En cuanto a mí, se podría decir que me alegro de llevarme las sobras de Cathy Forsythe. La parte de Duncan que ella desprecia es la que yo más quiero. Hablamos mucho, él y yo; de todo un poco, desde su fascinación por el sarcoma hasta la secretaria particular que tiene en su consultorio de la calle Macquarie, la señorita Augustine. Tiene cincuenta y pico (otra vieja solterona) y lo trata como si fuera el hijo que nunca tuvo. Es un ejemplo de eficiencia, tacto, entusiasmo, etcétera.
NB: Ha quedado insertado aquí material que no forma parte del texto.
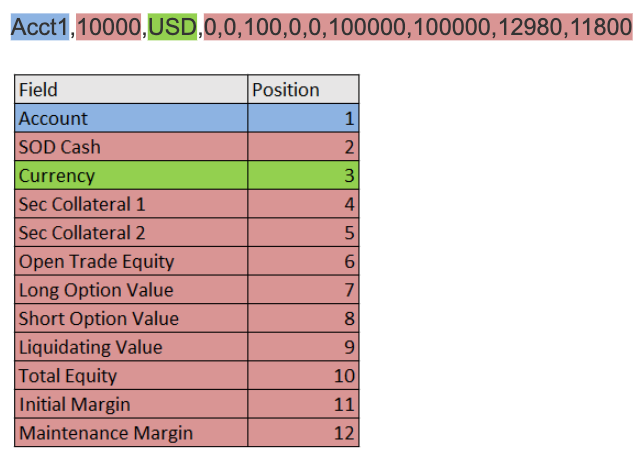
Task: Select the Sec Collateral 2 cell
Action: pyautogui.click(x=131, y=232)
Incluso ha inventado una nueva especie de archivador que me hizo reír mucho cuando Duncan me lo comentó. ¡Vaya manera de asegurarse la propia indispensabilidad! El pobre no puede encontrar nada sin preguntarle a ella.
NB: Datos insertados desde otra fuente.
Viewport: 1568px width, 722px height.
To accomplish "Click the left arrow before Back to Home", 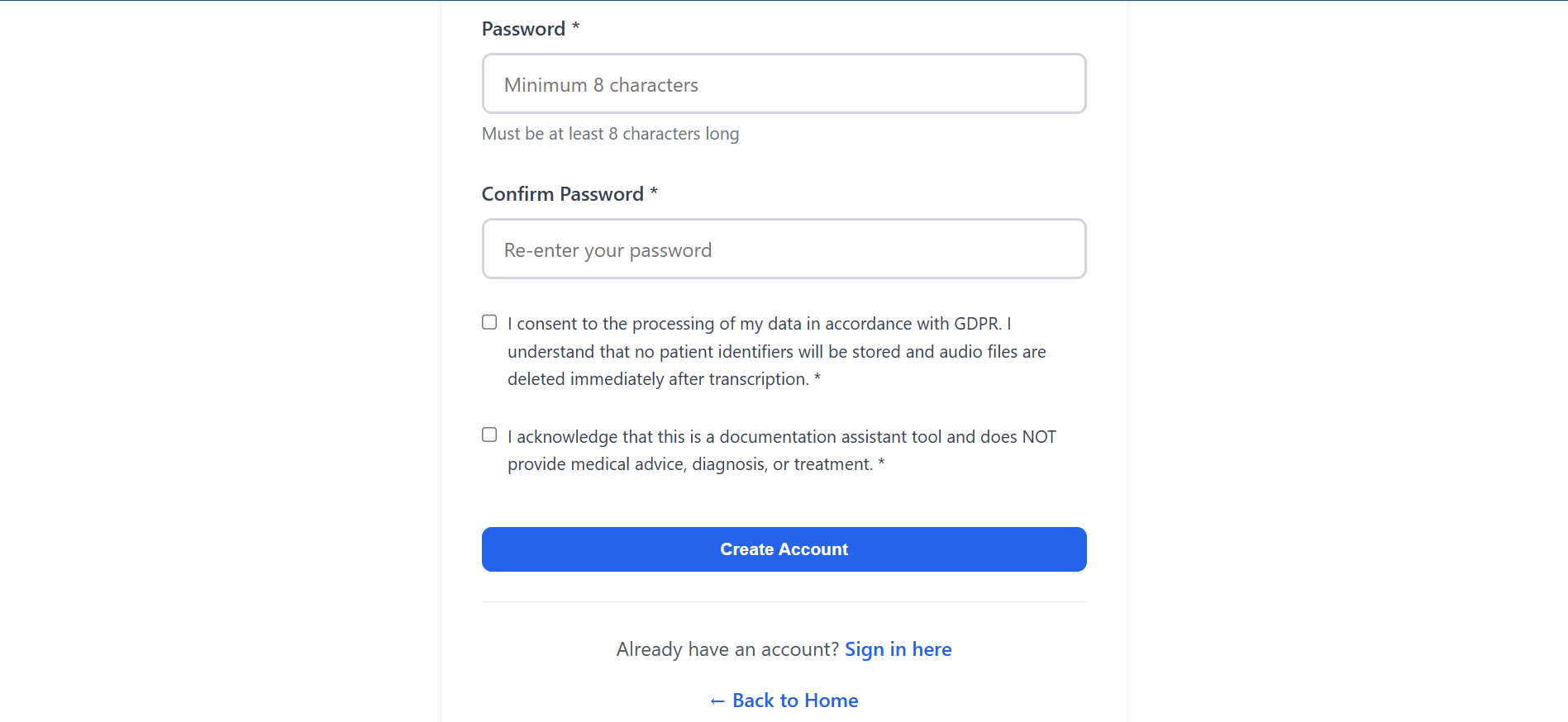I will point(717,701).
Apenas han pasado cinco semanas desde que vino llamando a mi puerta con aquella invitación a cenar en el Chelsea, pero ha cambiado mucho; me gusta pensar que para mejor. Se ríe con más facilidad y esos ojos verdes, turbios y oscuros, no parecen tan tristes como antes. A decir verdad, su mirada mejoró tanto que la Hermana de Urgencias va comentando por allí que siempre supo que el señor Forsythe era buen mozo, aunque nunca en qué medida. Se le ve radiante, simplemente porque alguien lo aprecia como hombre. A diferencia de los donjuanes comunes, no es consciente de lo atractivo que es para las mujeres; por eso cree que haberme cautivado a mí fue un milagro.
En fin… Mientras Cathy Forsythe no se entere de mi existencia, espero que todo siga como está. El único que sufre las consecuencias es mi cuaderno. Es un precio bastante bajo que debo pagar por el amor y la compañía de un hombre muy deseable y tremendamente agradable.